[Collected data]
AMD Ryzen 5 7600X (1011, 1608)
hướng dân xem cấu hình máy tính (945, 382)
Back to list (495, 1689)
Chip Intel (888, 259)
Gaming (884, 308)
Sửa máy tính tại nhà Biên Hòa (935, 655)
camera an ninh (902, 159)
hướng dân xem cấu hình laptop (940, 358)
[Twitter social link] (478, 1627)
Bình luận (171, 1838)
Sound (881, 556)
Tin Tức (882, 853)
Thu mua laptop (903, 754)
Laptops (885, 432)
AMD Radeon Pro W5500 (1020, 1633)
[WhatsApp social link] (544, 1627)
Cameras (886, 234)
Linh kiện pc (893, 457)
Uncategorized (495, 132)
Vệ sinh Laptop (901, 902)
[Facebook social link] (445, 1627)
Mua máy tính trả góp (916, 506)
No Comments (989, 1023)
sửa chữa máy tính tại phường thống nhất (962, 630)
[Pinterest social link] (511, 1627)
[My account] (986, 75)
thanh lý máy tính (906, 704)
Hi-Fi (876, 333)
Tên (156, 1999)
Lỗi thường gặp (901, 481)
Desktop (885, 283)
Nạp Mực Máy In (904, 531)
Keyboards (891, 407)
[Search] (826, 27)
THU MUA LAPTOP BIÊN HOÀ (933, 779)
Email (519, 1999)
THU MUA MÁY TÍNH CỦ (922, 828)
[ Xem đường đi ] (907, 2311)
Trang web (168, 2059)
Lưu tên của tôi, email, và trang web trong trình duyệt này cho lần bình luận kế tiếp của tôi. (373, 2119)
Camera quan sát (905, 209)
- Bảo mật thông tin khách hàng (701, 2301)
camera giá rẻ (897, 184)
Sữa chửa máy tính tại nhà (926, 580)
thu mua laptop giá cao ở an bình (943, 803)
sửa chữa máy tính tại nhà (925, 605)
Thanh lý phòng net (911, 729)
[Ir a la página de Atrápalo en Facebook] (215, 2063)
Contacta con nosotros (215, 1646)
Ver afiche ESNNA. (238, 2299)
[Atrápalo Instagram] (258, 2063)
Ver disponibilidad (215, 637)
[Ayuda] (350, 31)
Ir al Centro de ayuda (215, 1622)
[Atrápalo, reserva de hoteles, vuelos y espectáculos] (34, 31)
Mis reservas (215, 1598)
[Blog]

Exercise aim - Set down, exactly as they appear above, all lines from the one that has "[Facebook social link] (445, 1627)" down to the one that has "Camera quan sát (905, 209)", including those two and no others.

Solution to the problem -
[Facebook social link] (445, 1627)
Mua máy tính trả góp (916, 506)
No Comments (989, 1023)
sửa chữa máy tính tại phường thống nhất (962, 630)
[Pinterest social link] (511, 1627)
[My account] (986, 75)
thanh lý máy tính (906, 704)
Hi-Fi (876, 333)
Tên (156, 1999)
Lỗi thường gặp (901, 481)
Desktop (885, 283)
Nạp Mực Máy In (904, 531)
Keyboards (891, 407)
[Search] (826, 27)
THU MUA LAPTOP BIÊN HOÀ (933, 779)
Email (519, 1999)
THU MUA MÁY TÍNH CỦ (922, 828)
[ Xem đường đi ] (907, 2311)
Trang web (168, 2059)
Lưu tên của tôi, email, và trang web trong trình duyệt này cho lần bình luận kế tiếp của tôi. (373, 2119)
Camera quan sát (905, 209)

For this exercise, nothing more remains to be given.